The Care and Preparedness in the Network Society (CareNet) research group of the IN3 is pleased to invite you to the open seminar "Revealing and Concealing Art Forgery: Object Lessons from (Un)Suspicious Art Abstract" by Dr. Catelijne Coopmans, Research Fellow in the Department of Thematic Studies, Technology and Social Change (TEMAT), at Linköping University, Sweden.
Venue
Room Tony Bates, UOC building
Avda. Tibidabo, 39
08035 Barcelona
Espanya
When
19/11/2018 12.00h
Organized by
Universitat Oberta de Catalunya, CareNet research group of the IN3
Program
From Spain to the UK, from Belgium to Indonesia, stories of fake paintings or sculptures in museums or on the art market have been in the news. Such scandals capture the imagination as contests of wit and strength between those involved in fooling – art forgers and their partners – and those involved in foiling – experts and authorities of various kinds. The artworks at the centre of such storms often become objects of public fascination because of what, at least for some time, they have been hiding in plain side.

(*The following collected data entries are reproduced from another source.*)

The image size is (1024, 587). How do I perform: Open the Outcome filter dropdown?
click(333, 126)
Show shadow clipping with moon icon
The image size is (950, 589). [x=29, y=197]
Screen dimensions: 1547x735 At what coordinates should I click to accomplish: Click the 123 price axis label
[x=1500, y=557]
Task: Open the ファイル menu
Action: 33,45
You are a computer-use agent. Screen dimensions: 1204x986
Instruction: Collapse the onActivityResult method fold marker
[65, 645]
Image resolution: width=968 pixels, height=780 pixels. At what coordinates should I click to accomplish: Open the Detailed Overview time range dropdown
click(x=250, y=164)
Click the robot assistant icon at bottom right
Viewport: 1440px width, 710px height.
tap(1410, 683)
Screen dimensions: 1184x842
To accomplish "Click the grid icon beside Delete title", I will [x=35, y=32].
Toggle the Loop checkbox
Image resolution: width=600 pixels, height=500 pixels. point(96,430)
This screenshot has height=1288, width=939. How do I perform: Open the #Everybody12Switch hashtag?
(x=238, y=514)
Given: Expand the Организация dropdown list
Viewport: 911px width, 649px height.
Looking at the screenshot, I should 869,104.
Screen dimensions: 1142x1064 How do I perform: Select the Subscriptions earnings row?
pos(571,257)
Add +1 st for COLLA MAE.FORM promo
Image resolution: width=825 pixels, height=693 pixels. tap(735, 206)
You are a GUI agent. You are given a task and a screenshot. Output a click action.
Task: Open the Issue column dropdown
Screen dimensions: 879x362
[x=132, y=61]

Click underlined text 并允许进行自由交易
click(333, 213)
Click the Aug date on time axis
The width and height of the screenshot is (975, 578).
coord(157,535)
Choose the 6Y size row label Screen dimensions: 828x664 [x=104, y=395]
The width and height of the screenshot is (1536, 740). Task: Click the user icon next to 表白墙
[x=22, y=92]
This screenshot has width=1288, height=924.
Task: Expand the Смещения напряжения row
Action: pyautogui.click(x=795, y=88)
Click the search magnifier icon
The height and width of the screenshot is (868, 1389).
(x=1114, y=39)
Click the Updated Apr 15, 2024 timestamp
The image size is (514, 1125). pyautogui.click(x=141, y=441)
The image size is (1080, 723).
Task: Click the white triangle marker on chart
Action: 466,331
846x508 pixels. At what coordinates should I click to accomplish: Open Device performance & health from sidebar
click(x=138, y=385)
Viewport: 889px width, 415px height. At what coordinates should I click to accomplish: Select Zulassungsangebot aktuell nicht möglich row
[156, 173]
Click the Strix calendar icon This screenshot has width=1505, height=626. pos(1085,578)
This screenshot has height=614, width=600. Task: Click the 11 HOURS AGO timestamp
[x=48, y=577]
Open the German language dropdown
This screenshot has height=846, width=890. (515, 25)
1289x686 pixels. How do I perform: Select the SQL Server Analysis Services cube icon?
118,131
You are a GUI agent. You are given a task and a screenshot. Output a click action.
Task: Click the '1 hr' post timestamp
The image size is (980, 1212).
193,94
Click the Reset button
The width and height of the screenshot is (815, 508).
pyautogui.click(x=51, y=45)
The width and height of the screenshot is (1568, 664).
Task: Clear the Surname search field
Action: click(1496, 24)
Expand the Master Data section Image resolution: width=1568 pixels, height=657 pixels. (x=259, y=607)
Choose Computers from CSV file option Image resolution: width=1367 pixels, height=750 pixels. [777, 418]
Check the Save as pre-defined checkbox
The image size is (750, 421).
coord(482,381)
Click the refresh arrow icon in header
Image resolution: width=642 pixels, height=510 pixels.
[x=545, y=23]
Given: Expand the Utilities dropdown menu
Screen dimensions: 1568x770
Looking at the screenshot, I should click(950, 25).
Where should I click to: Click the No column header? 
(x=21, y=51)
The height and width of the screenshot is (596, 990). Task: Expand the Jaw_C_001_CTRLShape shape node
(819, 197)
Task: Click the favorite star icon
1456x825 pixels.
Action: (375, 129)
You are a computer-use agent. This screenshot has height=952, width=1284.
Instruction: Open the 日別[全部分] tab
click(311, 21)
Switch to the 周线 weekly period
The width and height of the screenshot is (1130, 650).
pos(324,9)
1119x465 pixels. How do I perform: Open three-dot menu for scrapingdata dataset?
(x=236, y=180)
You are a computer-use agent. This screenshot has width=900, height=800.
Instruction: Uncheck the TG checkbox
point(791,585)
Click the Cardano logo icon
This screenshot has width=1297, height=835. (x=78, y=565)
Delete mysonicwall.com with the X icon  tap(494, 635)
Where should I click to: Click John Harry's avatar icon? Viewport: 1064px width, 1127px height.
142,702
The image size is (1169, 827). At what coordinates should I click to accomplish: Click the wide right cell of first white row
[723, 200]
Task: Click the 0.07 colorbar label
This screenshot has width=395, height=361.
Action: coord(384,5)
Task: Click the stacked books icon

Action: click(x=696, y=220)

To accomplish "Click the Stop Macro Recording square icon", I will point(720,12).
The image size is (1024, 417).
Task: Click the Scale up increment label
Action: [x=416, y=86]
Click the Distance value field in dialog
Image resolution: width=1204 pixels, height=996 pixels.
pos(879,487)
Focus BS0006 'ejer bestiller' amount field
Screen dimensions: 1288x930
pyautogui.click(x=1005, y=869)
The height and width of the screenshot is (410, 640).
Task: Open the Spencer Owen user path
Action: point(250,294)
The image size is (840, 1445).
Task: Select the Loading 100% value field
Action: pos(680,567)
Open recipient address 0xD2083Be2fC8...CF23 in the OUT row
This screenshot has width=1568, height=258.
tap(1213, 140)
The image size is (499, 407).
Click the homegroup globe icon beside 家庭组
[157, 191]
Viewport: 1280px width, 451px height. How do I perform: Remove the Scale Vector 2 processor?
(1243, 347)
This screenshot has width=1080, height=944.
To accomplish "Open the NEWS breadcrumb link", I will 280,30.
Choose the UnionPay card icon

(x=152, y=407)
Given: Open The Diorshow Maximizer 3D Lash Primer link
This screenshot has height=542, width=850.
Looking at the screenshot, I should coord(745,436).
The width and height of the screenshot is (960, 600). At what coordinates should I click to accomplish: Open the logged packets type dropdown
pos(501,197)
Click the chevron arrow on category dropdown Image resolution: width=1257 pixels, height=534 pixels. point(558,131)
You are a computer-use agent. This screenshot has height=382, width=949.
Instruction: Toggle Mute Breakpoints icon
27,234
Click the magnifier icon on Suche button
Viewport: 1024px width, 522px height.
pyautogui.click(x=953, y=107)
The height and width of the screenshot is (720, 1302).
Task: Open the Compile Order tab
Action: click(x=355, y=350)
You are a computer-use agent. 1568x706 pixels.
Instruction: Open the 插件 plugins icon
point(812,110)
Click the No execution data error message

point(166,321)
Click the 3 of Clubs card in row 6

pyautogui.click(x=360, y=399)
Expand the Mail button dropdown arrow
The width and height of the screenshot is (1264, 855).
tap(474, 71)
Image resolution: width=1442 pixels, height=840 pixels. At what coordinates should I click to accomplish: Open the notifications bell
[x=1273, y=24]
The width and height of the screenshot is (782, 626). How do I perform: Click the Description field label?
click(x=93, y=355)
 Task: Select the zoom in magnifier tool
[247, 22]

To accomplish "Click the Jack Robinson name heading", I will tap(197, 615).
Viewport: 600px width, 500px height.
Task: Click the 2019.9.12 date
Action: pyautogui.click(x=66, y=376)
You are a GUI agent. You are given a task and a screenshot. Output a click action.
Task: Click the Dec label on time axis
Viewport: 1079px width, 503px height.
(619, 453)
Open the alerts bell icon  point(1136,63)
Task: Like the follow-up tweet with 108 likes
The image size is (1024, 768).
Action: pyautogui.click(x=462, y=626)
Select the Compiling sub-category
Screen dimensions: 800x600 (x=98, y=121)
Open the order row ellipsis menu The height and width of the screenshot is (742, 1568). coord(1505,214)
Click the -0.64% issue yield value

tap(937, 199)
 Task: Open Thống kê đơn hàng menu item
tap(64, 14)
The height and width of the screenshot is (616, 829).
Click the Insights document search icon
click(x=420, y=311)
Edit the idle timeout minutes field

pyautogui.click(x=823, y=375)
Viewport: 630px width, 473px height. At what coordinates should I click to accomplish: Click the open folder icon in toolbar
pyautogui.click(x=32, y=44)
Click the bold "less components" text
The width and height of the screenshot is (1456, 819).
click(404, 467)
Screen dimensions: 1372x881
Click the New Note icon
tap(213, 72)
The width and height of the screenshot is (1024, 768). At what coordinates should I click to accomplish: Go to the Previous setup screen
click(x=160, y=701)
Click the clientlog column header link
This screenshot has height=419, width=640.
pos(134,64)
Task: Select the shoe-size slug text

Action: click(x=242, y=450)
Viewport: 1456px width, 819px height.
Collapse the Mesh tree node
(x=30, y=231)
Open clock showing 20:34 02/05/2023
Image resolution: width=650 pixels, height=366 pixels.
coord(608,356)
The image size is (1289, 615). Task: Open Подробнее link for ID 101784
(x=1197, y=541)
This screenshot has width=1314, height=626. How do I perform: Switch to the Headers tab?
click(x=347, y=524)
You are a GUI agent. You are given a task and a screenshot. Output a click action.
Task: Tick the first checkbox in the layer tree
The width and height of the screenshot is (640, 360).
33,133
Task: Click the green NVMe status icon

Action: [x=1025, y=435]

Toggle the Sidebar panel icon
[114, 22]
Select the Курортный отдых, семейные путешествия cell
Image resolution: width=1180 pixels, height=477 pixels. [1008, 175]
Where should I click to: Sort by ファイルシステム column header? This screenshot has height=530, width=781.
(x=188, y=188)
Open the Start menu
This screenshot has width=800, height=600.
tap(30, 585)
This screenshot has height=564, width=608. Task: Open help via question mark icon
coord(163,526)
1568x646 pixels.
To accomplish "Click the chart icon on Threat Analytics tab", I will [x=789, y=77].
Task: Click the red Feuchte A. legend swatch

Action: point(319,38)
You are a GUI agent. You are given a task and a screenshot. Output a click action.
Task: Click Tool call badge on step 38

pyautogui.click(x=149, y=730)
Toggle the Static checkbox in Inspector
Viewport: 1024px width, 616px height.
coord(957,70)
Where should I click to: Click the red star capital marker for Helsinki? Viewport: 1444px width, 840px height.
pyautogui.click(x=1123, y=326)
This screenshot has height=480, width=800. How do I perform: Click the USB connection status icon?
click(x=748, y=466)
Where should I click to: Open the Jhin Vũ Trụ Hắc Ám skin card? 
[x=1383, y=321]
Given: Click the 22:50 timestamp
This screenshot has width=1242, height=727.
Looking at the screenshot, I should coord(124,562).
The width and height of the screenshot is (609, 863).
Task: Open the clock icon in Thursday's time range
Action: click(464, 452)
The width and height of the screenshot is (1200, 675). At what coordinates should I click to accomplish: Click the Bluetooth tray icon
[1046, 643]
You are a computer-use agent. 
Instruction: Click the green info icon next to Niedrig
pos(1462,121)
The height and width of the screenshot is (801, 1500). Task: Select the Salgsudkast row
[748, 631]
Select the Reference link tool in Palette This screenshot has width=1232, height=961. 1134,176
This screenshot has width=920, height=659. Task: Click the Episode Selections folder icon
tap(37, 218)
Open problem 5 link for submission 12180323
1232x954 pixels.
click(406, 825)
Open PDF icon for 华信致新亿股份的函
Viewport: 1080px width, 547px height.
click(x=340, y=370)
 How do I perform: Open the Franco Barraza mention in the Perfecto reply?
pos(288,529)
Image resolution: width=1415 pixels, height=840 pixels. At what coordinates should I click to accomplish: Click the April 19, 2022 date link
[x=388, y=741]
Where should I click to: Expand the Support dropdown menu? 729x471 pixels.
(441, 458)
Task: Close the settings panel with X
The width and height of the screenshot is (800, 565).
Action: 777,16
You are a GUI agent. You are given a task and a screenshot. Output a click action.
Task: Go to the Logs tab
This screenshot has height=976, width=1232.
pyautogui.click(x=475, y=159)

Seeing and knowing, evidence and expertise, valuation and appraisal – not infrequently played out with large sums and august reputations at stake: because of such dimensions, efforts at revealing and concealing art forgery provide a potentially rich topic for scholars in and beyond the field of Science and Technology Studies. In this talk, I examine what, theoretically, is of interest about art forgery for the traditions of actor-network theory (ANT), and what has been called post-ANT. These strands of scholarship are concerned with ways of doing empirical philosophy: generating insights in questions of philosophy and social theory through empirical investigations, often of a material-semiotic kind. Based on published accounts of art forgery and art authentication from a variety of genres (journalistic, autobiographical, scholarly) I critically evaluate three concepts from (post-)ANT for how they illuminate the question of agency in the deceptive and complex relationalities of art forgery: betrayal/treason, present-absences, and ontological choreography. In conclusion, I will set out an agenda for studying art forgery and related topics centered on what is held together and what is animated by (un)suspicious objects.
Catelijne Coopmans is a Research Fellow in the Department of Thematic Studies, Technology and Social Change (TEMAT), at Linköping University, Sweden. Her research interests include visual evidence, visual demonstrations, and dynamics of expertise and sense-making in areas such as medical diagnostics, business data visualization, and art authentication. She received her D.Phil. in Management Studies, with a specialization in Science and Technology Studies, from the Saïd Business School, University of Oxford, in 2006. Among her publications are the co-edited volume Representation in Scientific Practice Revisited (MIT Press, 2014), and the co-authored paper ‘Eyeballing Expertise’, with Graham Button, which was given the Distinguished Paper Award by the American Sociological Association, Ethnomethodology and Conversation Analysis section in 2016. Catelijne is a Collaborating Editor at Social Studies of Science, and a member of the editorial board of the East Asian Science, Technology and Society (EASTS) Journal. A Dutch citizen, she recently returned to Europe after spending nearly ten years at the National University of Singapore, and now works part-time as an academic researcher and part-time in private practice as a life/career coach for academics.